NLTK 工具包介绍-谢先斌的博客

NLTK 工具包介绍

发布时间： 2023-06-24 更新时间： 2023-07-30 总字数：1124 阅读时间：3m 作者：谢先斌 IP上海

专栏文章

NLTK 是一款非常实用的文本处理工具，主要用于处理英文数据

安装

pip install nltk

下载依赖模型
- https://www.nltk.org/data.html
- https://www.nltk.org/nltk_data/

import nltk

nltk.download()

使用

分词

import nltk
from nltk.text import Text
from nltk.tokenize import word_tokenize

# need download once
# nltk.download('punkt')

input_str = 'Very warm, and feeling humid, especially in the southeast'
tokens = word_tokenize(input_str)
print(f'tokens: {tokens}')

tokens = [word.lower() for word in tokens]
print(tokens[:2])

tokens: ['Very', 'warm', ',', 'and', 'feeling', 'humid', ',', 'especially', 'in', 'the', 'southeast']
['very', 'warm']

Text 对象

使用 Text 对象，方便后续操作。

t = Text(tokens)
t.count('warm')
t.index('warm')
t.plot(5)

png

<Axes: xlabel='Samples', ylabel='Counts'>

停用词

# nltk.download('stopwords')

from nltk.corpus import stopwords

# 作用介绍
stopwords.readme().replace('\n', ' ')

'Stopwords Corpus  This corpus contains lists of stop words for several languages.  These are high-frequency grammatical words which are usually ignored in text retrieval applications.  They were obtained from: http://anoncvs.postgresql.org/cvsweb.cgi/pgsql/src/backend/snowball/stopwords/  The stop words for the Romanian language were obtained from: http://arlc.ro/resources/  The English list has been augmented https://github.com/nltk/nltk_data/issues/22  The German list has been corrected https://github.com/nltk/nltk_data/pull/49  A Kazakh list has been added https://github.com/nltk/nltk_data/pull/52  A Nepali list has been added https://github.com/nltk/nltk_data/pull/83  An Azerbaijani list has been added https://github.com/nltk/nltk_data/pull/100  A Greek list has been added https://github.com/nltk/nltk_data/pull/103  An Indonesian list has been added https://github.com/nltk/nltk_data/pull/112 '

stopwords.fileids()

['arabic',
 'azerbaijani',
 'basque',
 'bengali',
 'catalan',
 'chinese',
 'danish',
 'dutch',
 'english',
 'finnish',
 'french',
 'german',
 'greek',
 'hebrew',
 'hinglish',
 'hungarian',
 'indonesian',
 'italian',
 'kazakh',
 'nepali',
 'norwegian',
 'portuguese',
 'romanian',
 'russian',
 'slovene',
 'spanish',
 'swedish',
 'tajik',
 'turkish']

stopwords.raw('english').replace('\n', ' ')

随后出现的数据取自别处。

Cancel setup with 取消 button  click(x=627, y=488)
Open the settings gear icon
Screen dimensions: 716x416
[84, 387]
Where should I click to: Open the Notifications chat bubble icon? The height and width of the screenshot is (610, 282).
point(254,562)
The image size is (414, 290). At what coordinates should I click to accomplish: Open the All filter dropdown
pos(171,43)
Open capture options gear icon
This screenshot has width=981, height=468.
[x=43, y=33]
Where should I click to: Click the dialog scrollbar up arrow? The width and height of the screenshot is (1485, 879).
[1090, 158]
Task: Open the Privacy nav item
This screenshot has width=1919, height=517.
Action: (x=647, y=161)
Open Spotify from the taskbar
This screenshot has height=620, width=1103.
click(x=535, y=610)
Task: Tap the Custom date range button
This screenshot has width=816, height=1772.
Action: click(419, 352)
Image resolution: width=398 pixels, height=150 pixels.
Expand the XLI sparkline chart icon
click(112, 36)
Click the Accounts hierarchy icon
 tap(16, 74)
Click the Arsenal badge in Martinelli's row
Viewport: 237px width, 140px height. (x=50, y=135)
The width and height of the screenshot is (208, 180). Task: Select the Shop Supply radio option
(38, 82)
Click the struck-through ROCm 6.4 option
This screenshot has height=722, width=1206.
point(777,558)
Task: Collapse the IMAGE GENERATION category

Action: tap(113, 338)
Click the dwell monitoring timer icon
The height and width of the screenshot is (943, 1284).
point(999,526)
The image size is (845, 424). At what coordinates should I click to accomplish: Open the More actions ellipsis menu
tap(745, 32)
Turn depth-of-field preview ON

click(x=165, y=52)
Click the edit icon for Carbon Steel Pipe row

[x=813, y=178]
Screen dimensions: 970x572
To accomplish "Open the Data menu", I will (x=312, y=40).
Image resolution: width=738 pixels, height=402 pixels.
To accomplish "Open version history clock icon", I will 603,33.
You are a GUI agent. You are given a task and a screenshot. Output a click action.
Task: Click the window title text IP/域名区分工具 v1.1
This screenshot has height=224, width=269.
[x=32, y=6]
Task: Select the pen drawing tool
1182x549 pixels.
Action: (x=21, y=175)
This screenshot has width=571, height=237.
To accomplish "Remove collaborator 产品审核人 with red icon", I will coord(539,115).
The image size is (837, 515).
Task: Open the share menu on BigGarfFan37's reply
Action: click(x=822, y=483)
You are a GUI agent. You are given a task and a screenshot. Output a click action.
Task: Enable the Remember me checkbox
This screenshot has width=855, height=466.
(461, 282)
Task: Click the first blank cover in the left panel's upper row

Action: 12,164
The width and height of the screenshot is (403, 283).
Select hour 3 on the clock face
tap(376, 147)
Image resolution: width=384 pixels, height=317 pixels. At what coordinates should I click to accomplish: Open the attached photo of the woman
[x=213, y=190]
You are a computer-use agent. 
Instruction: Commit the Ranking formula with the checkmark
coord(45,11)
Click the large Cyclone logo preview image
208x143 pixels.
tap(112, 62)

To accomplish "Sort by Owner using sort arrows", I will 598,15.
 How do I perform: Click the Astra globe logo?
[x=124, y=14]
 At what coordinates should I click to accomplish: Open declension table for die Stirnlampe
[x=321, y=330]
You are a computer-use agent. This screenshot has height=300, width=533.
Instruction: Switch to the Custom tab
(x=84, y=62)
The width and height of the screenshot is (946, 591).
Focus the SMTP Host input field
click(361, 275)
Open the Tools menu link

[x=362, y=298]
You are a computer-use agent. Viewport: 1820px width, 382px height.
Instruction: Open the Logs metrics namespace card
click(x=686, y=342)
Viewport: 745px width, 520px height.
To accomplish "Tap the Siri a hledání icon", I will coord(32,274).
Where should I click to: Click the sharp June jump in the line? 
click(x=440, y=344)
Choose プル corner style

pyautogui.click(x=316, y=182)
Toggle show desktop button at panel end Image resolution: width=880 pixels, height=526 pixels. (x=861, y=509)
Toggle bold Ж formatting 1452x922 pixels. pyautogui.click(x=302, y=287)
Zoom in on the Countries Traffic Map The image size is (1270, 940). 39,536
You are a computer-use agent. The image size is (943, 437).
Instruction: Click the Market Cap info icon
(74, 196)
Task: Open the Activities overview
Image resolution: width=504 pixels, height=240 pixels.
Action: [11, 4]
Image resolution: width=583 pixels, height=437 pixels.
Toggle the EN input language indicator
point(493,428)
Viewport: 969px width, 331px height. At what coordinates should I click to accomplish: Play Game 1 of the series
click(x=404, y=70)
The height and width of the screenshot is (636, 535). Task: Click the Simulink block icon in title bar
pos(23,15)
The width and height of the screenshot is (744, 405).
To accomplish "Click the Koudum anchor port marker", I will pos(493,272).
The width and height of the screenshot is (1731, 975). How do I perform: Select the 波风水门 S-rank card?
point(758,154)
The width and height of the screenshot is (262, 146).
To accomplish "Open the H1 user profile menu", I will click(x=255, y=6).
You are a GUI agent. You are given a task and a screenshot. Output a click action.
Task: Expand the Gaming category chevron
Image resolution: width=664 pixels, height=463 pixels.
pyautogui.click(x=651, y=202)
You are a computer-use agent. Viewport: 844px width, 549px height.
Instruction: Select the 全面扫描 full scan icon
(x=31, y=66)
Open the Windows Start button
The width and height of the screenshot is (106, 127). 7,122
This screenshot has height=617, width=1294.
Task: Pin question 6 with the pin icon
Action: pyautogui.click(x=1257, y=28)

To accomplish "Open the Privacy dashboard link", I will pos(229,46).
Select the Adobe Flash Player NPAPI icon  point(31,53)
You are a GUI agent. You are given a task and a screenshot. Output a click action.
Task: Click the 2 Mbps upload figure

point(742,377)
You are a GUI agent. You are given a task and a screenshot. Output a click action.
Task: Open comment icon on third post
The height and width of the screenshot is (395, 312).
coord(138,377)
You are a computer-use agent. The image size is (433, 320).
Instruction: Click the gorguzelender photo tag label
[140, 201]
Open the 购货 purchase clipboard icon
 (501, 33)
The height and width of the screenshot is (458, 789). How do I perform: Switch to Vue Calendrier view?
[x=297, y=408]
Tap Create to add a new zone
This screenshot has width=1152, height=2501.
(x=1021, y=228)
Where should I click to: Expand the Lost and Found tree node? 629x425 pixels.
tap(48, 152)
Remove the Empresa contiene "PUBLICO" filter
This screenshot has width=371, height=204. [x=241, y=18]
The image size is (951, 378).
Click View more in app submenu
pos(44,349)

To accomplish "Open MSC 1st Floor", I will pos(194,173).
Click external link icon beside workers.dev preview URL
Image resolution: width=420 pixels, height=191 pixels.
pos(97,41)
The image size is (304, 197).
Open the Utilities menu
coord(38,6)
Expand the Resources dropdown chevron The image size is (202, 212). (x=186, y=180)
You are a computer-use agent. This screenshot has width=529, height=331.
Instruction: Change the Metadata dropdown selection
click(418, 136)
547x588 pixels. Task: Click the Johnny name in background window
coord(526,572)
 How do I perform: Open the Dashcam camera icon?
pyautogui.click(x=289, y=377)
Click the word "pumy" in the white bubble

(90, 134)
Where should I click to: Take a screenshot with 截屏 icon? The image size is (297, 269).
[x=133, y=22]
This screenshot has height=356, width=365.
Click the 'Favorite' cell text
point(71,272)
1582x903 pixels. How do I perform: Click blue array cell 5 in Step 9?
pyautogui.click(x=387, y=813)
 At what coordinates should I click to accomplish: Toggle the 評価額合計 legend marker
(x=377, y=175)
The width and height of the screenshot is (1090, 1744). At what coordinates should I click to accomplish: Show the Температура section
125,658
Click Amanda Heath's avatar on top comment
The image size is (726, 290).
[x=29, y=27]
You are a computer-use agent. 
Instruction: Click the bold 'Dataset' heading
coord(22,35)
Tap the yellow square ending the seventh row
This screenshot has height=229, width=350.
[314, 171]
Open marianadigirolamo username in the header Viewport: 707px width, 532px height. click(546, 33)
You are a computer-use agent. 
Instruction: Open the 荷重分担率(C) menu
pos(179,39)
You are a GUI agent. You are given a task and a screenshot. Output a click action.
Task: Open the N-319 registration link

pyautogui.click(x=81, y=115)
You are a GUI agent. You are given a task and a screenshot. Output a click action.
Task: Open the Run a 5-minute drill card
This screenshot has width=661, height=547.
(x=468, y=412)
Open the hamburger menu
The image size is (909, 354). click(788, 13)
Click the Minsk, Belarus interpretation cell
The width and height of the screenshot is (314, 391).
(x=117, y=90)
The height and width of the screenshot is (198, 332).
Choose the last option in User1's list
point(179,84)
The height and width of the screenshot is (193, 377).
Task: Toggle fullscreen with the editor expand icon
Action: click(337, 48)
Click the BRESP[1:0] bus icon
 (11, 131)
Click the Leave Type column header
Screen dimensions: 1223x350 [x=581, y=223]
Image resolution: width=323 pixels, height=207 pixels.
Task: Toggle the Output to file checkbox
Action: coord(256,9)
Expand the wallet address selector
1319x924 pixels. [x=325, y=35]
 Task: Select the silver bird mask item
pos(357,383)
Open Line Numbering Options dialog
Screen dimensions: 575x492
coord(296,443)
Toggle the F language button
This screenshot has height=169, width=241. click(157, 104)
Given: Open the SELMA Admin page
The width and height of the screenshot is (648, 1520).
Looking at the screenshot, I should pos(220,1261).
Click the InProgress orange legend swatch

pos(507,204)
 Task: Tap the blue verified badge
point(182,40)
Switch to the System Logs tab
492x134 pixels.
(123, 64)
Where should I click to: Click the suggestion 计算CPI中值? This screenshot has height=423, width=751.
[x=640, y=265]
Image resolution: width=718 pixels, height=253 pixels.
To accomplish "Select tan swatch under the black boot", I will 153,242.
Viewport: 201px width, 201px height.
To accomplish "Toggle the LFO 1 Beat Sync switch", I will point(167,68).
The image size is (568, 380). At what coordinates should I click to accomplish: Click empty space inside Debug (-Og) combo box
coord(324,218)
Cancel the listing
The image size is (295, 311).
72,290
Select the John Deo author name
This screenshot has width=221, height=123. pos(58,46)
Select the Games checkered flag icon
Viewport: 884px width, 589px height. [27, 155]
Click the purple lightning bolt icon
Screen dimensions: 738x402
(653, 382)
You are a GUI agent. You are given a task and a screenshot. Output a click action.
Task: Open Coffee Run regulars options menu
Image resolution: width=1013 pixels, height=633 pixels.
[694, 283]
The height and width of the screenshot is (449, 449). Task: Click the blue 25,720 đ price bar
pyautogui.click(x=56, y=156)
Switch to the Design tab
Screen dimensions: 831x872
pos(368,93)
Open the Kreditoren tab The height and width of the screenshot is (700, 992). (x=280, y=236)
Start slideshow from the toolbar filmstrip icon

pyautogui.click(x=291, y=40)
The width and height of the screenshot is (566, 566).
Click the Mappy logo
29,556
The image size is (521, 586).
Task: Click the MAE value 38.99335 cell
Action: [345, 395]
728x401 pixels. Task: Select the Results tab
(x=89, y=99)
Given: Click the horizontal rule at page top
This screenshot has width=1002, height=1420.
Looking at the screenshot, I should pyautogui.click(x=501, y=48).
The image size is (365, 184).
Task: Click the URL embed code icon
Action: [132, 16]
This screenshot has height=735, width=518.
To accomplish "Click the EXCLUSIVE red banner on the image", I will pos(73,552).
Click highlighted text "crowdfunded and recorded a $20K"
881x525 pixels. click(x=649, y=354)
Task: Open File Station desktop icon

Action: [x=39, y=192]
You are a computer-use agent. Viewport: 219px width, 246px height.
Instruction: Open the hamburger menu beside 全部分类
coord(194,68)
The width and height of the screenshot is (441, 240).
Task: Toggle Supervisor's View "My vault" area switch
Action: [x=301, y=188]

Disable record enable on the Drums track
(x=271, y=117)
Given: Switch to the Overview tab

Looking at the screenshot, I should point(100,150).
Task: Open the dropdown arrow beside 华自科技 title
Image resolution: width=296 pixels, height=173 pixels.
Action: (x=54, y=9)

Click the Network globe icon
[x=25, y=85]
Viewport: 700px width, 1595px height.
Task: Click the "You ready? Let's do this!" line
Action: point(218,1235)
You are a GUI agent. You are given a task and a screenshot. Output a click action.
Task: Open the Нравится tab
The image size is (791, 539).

"i me my myself we our ours ourselves you you're you've you'll you'd your yours yourself yourselves he him his himself she she's her hers herself it it's its itself they them their theirs themselves what which who whom this that that'll these those am is are was were be been being have has had having do does did doing a an the and but if or because as until while of at by for with about against between into through during before after above below to from up down in out on off over under again further then once here there when where why how all any both each few more most other some such no nor not only own same so than too very s t can will just don don't should should've now d ll m o re ve y ain aren aren't couldn couldn't didn didn't doesn doesn't hadn hadn't hasn hasn't haven haven't isn isn't ma mightn mightn't mustn mustn't needn needn't shan shan't shouldn shouldn't wasn wasn't weren weren't won won't wouldn wouldn't "

test_words = [word.lower() for word in tokens]
test_words_set = set(test_words)
test_words_set.intersection(set(stopwords.words('english')))

{'and', 'in', 'the', 'very'}

过滤停用词

filtered = [w for w in test_words_set if (w not in stopwords.words('english'))]
print(f'filtered: {filtered}')

filtered: ['humid', ',', 'feeling', 'warm', 'southeast', 'especially']

词性标注

POS Tag: 意思
CC: 并列连词
CD: 基数词
DT: 限定符
EX: 存在词
FW: 外来词
IN: 介词或从属连词
JJ: 形容词
JJR: 比较级的形容词
JJS: 最高级的形容词
LS: 列表项标记
MD: 情态动词
NN: 名词单数
RB: 副词
RBR: 副词比较级
RBS: 副词最高级
RP: 小品词
UH: 感叹词
VB: 动态原型
VBD: 动词过去式
VBG: 动名词或现在分词
VBN: 动词过去分词
VBP: 非第三人称单数的现在时
VBZ: 第三人称单数的现在时
WDT: 以wh开头的限定词

# 下载averaged_perceptron_tagger，没有参数运行时，支持选择对应的 Packages，桌面系统会弹框
nltk.download('averaged_perceptron_tagger')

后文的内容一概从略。